[WHAT YOU NEED TO DO]
Each line that contains "agent" needs to be copied from the listing.

==== PROVIDED MATERIAL

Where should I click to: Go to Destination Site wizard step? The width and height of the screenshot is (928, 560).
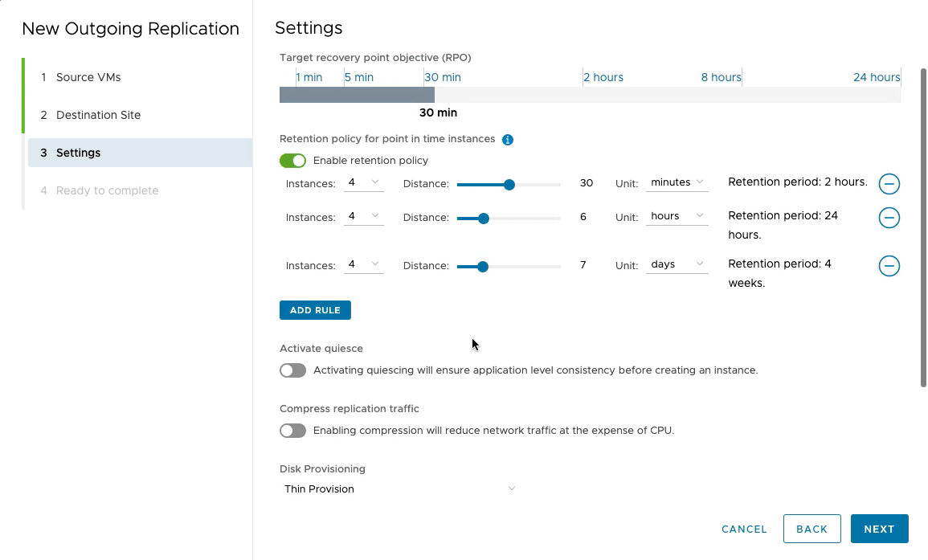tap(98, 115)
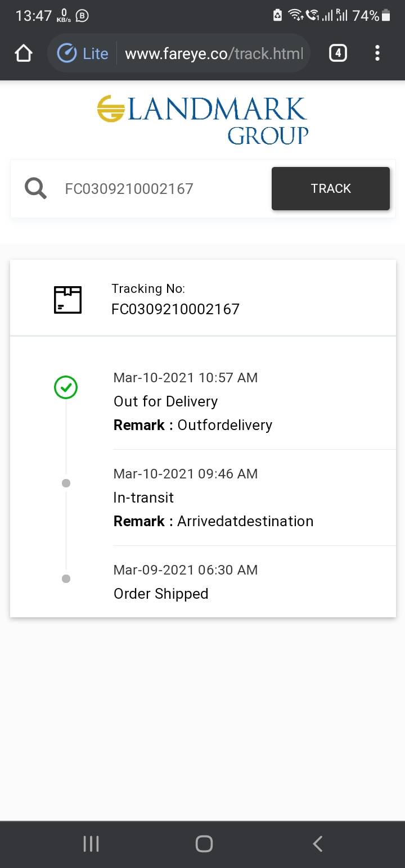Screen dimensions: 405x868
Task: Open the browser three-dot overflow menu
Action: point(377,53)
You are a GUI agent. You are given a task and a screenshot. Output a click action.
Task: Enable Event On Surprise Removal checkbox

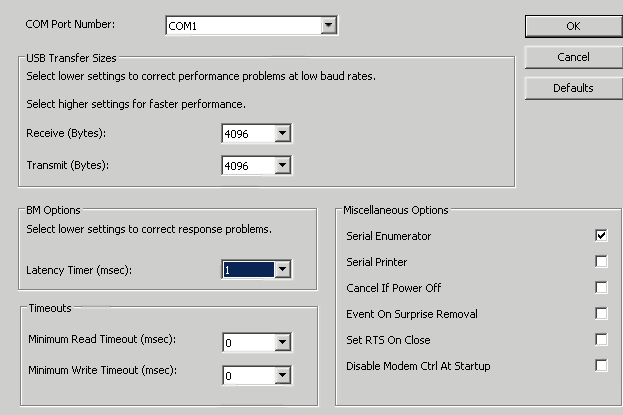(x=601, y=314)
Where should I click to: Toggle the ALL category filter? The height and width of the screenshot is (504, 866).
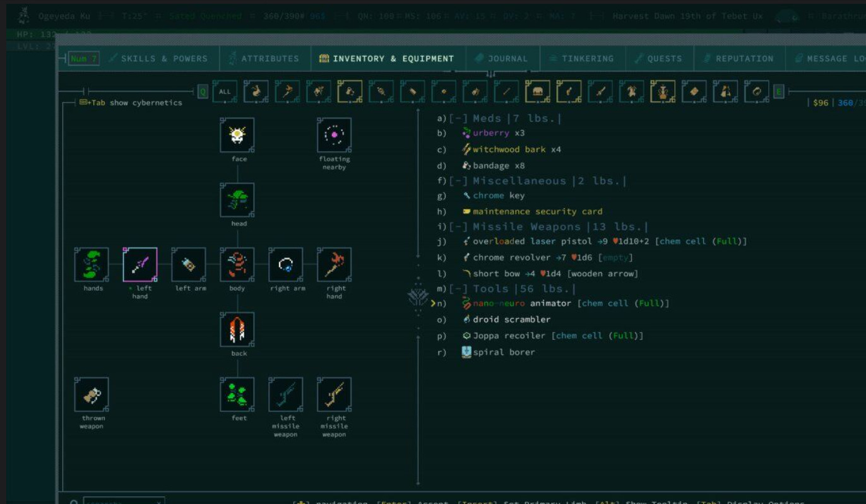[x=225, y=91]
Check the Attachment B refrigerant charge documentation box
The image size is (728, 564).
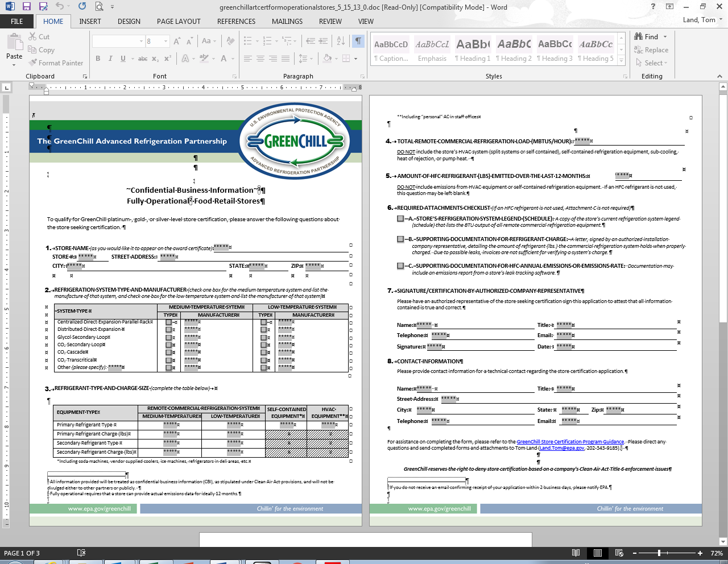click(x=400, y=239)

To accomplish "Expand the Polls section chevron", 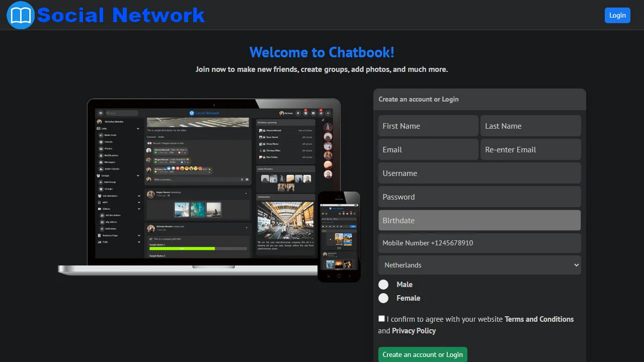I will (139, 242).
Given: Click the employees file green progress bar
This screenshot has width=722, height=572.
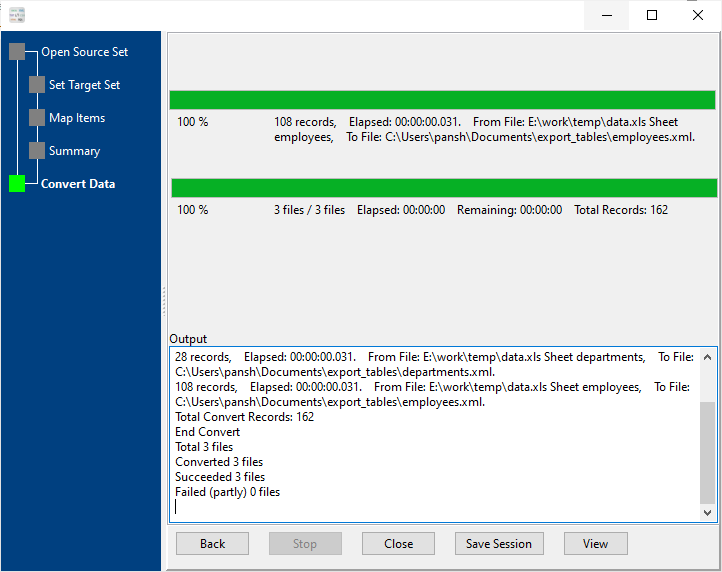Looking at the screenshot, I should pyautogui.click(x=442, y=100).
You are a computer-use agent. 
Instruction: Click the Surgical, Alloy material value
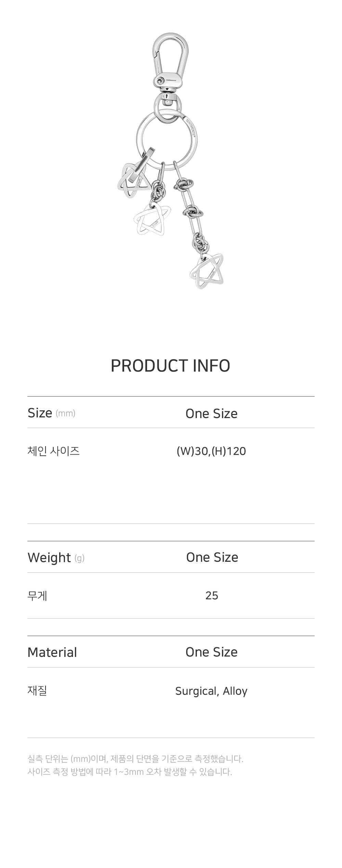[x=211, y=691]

========

[TASK RESULT]
You are a GUI agent. You are given a task and a screenshot. Output a click action.
You are a computer-use agent. 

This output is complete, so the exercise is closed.